Data:
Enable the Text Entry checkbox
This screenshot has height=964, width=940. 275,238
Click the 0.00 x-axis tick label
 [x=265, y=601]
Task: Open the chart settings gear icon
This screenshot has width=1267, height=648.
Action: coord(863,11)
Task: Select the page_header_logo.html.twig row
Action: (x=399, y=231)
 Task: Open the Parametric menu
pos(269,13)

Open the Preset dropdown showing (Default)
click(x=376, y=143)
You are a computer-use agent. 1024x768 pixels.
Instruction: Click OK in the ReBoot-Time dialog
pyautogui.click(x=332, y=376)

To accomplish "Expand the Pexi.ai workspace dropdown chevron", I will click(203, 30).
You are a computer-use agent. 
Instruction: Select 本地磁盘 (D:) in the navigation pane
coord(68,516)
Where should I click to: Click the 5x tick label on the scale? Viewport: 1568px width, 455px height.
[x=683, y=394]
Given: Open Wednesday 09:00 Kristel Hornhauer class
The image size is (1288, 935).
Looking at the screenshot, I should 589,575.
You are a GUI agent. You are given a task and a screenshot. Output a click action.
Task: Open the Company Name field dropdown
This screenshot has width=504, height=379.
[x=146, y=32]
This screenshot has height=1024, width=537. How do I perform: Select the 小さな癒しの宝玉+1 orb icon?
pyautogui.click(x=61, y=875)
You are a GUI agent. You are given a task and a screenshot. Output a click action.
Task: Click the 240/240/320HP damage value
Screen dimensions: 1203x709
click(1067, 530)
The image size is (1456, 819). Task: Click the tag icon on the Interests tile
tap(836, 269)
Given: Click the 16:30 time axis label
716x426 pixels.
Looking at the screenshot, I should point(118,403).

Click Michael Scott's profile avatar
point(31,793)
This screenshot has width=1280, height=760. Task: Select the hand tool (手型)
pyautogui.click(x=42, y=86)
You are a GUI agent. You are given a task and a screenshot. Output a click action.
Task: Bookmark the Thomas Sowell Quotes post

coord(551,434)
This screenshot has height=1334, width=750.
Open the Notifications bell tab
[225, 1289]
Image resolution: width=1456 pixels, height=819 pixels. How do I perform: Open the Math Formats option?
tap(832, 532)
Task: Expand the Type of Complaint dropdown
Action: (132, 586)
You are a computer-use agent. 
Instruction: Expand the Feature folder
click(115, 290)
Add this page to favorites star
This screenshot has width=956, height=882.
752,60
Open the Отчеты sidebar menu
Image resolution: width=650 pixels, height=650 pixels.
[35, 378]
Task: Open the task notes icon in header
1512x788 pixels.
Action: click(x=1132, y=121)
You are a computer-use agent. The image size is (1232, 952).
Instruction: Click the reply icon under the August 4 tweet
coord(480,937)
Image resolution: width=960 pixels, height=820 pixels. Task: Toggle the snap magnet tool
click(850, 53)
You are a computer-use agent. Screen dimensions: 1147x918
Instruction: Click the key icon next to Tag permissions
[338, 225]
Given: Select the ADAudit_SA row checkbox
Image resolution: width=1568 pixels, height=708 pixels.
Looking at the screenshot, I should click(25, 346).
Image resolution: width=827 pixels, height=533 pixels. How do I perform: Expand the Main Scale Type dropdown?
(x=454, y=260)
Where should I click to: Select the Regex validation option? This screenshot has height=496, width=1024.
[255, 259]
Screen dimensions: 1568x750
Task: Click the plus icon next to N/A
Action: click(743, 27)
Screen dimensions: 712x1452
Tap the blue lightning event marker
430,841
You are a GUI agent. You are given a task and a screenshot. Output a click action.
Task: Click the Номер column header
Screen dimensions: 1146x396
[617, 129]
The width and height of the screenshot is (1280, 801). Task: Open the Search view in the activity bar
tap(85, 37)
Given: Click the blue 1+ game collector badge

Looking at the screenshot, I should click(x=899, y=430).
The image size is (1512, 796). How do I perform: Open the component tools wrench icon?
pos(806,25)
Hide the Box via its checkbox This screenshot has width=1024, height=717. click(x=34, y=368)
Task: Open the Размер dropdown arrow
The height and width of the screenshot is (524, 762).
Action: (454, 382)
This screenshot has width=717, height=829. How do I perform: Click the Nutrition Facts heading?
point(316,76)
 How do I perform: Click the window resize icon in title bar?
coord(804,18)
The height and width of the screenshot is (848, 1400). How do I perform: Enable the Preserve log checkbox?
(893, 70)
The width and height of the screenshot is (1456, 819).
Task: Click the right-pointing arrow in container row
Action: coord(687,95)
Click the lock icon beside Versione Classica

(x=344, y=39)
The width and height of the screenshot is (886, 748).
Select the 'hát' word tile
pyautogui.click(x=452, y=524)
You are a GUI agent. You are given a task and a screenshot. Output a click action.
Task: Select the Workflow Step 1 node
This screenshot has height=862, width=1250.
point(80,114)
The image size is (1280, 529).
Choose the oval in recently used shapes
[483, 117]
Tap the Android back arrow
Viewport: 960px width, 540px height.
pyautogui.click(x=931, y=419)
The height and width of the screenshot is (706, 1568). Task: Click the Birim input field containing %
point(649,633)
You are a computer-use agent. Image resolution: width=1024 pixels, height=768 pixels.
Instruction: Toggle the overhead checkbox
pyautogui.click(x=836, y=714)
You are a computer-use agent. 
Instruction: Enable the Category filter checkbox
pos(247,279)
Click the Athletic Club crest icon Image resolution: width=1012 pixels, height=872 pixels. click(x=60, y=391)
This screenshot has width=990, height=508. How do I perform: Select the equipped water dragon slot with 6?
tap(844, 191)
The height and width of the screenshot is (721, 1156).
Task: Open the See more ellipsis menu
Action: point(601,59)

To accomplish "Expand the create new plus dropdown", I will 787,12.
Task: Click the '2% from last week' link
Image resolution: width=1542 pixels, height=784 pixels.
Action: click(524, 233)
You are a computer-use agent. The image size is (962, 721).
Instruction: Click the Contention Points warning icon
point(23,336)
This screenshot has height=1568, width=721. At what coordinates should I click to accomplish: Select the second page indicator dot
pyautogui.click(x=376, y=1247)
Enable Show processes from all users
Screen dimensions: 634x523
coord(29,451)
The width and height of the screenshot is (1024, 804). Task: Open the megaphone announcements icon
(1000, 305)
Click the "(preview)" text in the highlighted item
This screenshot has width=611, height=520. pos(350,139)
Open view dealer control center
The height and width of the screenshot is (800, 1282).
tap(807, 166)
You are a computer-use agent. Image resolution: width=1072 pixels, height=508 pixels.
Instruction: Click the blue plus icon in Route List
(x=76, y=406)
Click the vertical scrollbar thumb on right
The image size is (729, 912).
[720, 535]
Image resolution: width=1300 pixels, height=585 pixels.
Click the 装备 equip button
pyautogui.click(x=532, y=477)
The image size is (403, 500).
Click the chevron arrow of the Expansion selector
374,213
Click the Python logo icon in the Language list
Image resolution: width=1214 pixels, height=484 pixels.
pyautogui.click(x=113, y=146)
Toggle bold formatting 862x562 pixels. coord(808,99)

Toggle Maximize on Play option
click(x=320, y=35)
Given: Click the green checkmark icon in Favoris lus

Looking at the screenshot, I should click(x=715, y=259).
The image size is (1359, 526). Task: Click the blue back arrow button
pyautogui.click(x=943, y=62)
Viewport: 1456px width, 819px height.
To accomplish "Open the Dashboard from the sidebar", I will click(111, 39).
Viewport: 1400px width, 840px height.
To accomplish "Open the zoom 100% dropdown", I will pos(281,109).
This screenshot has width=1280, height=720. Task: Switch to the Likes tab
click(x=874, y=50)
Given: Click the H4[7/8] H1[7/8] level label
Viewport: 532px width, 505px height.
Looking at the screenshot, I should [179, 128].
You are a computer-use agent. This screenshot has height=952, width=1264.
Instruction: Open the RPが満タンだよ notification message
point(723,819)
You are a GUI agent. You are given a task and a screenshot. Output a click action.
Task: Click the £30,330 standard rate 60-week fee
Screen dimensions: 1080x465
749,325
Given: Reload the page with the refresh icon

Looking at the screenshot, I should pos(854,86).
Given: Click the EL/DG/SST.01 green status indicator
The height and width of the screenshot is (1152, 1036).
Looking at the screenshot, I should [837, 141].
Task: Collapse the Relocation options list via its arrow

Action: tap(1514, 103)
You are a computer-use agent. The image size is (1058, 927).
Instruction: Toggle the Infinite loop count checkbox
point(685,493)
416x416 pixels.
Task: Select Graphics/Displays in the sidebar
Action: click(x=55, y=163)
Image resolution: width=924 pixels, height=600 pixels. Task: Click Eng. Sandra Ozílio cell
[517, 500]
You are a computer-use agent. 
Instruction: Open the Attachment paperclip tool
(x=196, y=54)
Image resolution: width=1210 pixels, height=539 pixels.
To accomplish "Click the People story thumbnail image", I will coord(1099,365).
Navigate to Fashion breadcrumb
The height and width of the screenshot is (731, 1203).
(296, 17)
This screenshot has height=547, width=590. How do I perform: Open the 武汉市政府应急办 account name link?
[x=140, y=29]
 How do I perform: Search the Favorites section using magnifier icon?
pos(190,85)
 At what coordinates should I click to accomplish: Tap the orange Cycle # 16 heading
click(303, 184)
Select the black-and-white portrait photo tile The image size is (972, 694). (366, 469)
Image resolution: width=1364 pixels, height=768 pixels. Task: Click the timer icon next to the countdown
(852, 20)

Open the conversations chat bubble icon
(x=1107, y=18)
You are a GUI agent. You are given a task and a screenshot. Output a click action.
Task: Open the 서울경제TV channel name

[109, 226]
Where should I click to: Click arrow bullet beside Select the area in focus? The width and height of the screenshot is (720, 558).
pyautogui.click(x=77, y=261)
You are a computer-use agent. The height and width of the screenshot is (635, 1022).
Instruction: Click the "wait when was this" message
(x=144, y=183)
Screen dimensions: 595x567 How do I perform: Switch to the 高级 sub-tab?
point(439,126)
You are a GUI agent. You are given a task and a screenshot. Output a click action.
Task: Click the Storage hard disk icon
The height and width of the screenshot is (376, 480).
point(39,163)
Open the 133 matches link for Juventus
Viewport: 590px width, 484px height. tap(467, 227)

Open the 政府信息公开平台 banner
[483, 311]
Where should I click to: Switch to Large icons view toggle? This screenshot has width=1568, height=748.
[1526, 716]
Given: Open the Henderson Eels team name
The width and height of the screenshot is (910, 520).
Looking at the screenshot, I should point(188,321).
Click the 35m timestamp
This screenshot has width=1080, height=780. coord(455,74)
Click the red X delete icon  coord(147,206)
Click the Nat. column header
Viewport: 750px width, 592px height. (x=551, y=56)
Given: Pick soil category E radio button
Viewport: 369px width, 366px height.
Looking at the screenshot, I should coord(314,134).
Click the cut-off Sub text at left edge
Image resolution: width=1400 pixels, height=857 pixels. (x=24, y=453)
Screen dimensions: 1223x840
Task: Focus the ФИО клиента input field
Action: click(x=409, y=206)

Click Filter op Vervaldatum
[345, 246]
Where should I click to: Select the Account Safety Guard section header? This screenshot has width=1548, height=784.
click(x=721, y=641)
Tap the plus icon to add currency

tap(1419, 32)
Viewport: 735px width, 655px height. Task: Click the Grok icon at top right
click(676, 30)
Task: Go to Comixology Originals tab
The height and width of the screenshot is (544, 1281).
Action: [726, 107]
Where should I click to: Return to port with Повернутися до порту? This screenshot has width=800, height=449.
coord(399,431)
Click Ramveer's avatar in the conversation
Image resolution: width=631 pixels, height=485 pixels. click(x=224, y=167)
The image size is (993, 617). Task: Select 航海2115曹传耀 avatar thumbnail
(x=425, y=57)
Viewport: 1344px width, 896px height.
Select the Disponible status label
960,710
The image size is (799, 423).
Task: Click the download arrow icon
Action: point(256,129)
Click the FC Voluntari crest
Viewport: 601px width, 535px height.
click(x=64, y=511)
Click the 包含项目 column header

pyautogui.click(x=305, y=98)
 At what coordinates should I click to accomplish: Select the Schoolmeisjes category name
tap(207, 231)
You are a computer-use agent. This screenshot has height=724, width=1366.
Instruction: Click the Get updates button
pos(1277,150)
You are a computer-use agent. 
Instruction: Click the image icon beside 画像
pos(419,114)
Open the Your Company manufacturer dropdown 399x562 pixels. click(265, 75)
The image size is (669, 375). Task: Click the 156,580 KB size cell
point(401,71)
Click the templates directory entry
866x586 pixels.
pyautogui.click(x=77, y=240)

Work item: Taking the records above, retype every line from the one with "Open the 133 matches link for Juventus" down to the one with "Viewport: 1344px width, 896px height.", exactly and with nothing else.

Reply to the exercise:
Open the 133 matches link for Juventus
Viewport: 590px width, 484px height. tap(467, 227)

Open the 政府信息公开平台 banner
[483, 311]
Where should I click to: Switch to Large icons view toggle? This screenshot has width=1568, height=748.
[1526, 716]
Given: Open the Henderson Eels team name
The width and height of the screenshot is (910, 520).
Looking at the screenshot, I should point(188,321).
Click the 35m timestamp
This screenshot has width=1080, height=780. coord(455,74)
Click the red X delete icon  coord(147,206)
Click the Nat. column header
Viewport: 750px width, 592px height. (x=551, y=56)
Given: Pick soil category E radio button
Viewport: 369px width, 366px height.
Looking at the screenshot, I should coord(314,134).
Click the cut-off Sub text at left edge
Image resolution: width=1400 pixels, height=857 pixels. (x=24, y=453)
Screen dimensions: 1223x840
Task: Focus the ФИО клиента input field
Action: click(x=409, y=206)

Click Filter op Vervaldatum
[345, 246]
Where should I click to: Select the Account Safety Guard section header? This screenshot has width=1548, height=784.
click(x=721, y=641)
Tap the plus icon to add currency

tap(1419, 32)
Viewport: 735px width, 655px height. Task: Click the Grok icon at top right
click(676, 30)
Task: Go to Comixology Originals tab
The height and width of the screenshot is (544, 1281).
Action: [726, 107]
Where should I click to: Return to port with Повернутися до порту? This screenshot has width=800, height=449.
coord(399,431)
Click Ramveer's avatar in the conversation
Image resolution: width=631 pixels, height=485 pixels. click(x=224, y=167)
The image size is (993, 617). Task: Select 航海2115曹传耀 avatar thumbnail
(x=425, y=57)
Viewport: 1344px width, 896px height.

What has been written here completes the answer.